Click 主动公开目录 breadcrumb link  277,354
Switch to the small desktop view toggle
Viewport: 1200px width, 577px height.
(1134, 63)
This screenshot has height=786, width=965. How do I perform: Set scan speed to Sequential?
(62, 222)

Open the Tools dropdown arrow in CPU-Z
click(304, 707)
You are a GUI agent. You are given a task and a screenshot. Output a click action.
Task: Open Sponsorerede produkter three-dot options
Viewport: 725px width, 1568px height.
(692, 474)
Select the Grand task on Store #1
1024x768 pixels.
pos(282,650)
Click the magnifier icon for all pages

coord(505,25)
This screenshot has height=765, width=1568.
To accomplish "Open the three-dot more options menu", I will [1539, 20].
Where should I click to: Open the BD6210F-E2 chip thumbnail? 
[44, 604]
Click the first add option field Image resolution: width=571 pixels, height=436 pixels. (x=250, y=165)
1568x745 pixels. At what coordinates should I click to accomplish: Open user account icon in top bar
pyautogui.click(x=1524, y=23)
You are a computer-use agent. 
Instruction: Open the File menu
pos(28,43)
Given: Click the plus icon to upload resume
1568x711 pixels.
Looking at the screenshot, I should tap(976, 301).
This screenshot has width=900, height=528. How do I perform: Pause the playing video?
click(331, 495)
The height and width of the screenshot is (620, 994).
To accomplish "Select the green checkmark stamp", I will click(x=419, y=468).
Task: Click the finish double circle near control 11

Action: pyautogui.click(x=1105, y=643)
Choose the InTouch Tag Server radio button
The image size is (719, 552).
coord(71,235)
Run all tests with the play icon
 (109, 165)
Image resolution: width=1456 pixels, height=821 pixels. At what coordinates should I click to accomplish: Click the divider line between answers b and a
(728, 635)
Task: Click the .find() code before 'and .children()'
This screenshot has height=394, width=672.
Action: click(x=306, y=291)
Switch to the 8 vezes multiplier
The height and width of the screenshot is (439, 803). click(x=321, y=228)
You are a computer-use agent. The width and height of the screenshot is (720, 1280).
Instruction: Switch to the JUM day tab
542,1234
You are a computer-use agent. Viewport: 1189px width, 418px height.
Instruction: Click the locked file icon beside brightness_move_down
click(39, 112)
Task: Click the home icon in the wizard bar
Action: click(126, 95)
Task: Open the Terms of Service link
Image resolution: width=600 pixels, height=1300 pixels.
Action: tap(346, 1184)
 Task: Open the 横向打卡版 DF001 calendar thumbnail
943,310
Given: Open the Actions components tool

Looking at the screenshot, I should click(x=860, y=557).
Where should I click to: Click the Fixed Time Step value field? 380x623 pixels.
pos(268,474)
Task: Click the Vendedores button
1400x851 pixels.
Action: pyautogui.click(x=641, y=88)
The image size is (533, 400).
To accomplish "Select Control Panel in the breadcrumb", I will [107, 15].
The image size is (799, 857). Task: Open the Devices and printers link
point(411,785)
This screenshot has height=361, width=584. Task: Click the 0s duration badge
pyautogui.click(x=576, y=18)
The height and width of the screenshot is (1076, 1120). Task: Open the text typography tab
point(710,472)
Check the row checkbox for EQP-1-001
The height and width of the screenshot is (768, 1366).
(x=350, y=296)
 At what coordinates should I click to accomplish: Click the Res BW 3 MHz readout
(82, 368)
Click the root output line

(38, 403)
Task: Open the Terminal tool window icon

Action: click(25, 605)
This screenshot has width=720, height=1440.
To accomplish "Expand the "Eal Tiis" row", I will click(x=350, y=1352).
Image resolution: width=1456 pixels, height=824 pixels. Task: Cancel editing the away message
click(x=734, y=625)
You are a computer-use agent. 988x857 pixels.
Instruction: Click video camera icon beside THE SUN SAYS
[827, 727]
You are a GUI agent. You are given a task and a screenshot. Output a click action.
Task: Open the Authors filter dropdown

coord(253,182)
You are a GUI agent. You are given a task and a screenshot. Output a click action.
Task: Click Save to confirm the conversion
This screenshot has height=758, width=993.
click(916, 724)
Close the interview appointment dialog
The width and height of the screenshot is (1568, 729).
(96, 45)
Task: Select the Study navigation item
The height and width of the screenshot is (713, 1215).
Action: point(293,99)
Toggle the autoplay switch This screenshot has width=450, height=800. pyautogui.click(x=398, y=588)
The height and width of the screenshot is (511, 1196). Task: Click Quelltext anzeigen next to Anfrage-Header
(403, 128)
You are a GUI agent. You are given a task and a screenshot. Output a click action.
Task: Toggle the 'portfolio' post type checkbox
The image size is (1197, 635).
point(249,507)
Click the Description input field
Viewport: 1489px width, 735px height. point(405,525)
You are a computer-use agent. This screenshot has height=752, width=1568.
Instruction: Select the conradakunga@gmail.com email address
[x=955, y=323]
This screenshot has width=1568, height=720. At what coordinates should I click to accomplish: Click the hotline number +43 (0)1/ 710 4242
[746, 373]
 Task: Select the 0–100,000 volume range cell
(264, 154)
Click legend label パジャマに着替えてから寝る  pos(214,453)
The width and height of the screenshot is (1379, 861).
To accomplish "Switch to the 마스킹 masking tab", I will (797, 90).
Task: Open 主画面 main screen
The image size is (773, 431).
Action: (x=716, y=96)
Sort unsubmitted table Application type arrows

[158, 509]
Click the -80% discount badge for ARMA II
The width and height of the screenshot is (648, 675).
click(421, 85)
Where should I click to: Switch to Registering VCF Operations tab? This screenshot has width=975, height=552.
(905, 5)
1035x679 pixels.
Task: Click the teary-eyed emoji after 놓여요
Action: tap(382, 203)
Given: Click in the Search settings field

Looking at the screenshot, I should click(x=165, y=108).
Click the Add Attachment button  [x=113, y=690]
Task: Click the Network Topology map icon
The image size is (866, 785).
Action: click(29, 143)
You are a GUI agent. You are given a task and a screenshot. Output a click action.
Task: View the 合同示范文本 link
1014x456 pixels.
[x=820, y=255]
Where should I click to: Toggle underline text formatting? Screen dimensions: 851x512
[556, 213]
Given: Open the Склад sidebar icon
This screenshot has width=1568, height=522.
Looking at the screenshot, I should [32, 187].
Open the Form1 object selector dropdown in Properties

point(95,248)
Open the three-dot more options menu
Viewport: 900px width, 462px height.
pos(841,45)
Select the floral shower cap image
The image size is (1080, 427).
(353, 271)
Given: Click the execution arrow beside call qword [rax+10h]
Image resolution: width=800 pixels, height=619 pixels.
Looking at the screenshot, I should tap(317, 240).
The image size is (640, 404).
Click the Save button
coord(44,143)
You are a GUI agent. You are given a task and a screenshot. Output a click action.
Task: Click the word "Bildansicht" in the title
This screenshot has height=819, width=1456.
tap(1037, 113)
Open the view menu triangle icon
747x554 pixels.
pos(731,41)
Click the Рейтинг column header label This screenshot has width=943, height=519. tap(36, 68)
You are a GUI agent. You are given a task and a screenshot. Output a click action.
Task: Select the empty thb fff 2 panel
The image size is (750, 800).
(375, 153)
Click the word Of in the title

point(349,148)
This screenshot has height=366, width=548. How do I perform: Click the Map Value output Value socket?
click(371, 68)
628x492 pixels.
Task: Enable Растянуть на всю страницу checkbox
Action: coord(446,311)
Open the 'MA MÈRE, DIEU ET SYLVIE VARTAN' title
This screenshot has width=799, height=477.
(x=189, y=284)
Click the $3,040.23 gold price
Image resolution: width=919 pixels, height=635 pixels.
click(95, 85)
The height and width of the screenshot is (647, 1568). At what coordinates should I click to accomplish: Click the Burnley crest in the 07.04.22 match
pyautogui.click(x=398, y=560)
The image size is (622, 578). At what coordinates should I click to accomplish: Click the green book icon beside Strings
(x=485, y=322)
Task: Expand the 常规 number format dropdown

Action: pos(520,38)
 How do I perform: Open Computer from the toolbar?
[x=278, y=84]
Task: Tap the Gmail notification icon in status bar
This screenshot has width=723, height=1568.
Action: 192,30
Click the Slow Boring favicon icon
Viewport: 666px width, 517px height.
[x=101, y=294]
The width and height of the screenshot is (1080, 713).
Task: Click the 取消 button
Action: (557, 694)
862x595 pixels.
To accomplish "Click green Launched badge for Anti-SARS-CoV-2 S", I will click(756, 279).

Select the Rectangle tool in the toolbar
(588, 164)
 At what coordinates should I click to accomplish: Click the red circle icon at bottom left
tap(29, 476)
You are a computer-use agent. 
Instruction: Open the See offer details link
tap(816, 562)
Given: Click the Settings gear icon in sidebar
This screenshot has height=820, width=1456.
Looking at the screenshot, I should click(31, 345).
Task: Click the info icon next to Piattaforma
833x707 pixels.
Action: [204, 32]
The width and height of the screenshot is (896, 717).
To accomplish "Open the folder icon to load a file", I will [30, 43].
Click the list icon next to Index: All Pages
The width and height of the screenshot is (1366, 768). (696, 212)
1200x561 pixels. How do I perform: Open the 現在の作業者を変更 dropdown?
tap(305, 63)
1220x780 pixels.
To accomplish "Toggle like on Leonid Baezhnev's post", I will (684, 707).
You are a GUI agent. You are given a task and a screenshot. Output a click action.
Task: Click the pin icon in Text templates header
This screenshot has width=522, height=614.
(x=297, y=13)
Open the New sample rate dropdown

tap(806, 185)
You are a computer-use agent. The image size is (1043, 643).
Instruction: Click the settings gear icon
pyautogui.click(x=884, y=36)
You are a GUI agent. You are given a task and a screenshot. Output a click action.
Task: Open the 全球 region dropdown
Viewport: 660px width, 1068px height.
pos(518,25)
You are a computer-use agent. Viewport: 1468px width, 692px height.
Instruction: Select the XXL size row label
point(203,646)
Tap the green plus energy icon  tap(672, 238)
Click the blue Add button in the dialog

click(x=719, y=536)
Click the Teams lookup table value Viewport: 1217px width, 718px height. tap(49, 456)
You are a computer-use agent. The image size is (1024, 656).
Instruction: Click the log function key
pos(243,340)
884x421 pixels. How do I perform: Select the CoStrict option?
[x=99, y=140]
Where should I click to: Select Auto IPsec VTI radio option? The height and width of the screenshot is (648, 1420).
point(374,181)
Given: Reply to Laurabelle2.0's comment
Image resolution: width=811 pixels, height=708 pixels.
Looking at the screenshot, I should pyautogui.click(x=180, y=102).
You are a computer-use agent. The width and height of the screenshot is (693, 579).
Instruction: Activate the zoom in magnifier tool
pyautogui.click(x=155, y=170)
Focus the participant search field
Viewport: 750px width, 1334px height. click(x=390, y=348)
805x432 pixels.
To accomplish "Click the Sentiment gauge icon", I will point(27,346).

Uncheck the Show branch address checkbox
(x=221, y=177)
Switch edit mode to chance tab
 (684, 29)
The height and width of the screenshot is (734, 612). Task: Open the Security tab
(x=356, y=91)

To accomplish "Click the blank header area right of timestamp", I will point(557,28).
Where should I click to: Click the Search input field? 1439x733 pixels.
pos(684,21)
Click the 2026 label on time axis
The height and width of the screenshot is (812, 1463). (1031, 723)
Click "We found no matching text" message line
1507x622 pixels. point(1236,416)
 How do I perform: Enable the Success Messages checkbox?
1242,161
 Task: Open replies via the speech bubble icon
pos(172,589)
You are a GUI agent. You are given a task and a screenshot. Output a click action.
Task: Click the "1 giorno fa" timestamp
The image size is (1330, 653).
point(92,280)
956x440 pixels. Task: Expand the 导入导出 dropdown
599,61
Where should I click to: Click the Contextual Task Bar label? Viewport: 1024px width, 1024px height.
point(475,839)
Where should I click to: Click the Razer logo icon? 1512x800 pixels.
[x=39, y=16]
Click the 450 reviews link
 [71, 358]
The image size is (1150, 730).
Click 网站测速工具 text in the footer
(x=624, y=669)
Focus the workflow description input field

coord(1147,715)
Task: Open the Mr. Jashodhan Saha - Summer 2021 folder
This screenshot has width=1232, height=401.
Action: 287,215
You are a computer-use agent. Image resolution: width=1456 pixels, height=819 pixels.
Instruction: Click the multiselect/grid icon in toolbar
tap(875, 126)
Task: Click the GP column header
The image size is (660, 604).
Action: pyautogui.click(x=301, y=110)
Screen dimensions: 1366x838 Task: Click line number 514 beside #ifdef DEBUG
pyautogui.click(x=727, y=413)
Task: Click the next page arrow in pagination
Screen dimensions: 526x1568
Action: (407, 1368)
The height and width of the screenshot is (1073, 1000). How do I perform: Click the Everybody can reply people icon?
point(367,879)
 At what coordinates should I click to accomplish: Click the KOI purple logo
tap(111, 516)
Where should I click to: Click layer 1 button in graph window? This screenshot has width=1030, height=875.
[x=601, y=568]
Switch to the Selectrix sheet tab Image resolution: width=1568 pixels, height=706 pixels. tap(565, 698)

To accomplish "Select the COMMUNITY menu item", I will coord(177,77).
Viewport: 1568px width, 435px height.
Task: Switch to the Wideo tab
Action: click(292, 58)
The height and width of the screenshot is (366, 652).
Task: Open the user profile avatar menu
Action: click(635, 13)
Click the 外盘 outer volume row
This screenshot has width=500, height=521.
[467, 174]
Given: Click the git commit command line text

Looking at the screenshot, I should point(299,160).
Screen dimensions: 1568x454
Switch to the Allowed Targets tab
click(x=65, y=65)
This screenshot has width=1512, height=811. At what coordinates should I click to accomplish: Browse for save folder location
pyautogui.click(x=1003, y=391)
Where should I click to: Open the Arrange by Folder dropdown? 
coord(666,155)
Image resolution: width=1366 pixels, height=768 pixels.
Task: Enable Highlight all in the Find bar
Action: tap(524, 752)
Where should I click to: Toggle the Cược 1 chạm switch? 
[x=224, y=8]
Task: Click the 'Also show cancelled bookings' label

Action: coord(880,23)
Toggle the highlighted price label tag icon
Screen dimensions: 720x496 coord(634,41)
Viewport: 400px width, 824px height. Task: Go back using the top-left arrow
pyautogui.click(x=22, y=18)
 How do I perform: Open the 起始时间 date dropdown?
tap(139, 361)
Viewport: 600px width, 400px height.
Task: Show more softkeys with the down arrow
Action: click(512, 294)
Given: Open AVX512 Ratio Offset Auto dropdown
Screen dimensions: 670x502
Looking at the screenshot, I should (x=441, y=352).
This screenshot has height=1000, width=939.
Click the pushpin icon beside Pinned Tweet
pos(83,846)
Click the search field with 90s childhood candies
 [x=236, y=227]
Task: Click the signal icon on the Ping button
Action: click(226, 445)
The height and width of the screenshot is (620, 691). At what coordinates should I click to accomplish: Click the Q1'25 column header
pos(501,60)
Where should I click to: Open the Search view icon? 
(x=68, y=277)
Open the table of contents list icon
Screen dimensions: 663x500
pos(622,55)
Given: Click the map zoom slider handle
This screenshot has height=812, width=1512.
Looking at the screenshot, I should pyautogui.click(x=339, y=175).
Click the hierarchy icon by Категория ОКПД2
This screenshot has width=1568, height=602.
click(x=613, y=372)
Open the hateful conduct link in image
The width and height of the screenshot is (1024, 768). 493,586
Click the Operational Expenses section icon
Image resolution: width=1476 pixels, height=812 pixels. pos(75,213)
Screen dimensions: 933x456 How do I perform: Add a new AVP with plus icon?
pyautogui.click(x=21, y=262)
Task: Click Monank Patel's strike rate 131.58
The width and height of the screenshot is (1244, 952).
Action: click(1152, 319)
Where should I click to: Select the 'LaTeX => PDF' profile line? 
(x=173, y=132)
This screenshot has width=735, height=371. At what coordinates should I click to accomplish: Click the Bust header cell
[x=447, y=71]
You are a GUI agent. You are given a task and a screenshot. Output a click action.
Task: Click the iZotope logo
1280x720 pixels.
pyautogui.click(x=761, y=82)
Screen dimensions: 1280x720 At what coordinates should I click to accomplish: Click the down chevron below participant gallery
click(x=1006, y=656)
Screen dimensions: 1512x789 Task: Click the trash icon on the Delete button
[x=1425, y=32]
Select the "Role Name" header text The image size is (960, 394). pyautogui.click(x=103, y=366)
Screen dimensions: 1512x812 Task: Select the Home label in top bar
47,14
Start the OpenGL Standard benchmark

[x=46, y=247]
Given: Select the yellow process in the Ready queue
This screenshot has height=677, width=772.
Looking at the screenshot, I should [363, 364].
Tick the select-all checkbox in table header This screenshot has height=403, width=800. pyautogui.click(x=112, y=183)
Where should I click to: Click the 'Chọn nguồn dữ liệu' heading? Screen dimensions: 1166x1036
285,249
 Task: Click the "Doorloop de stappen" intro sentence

━━━━━━━━

> [DIRECTIONS FOR THIS TASK]
Among the lines above, tally those containing the string "sidebar" and give only the result.

> [SOLUTION TO THIS PROBLEM]
2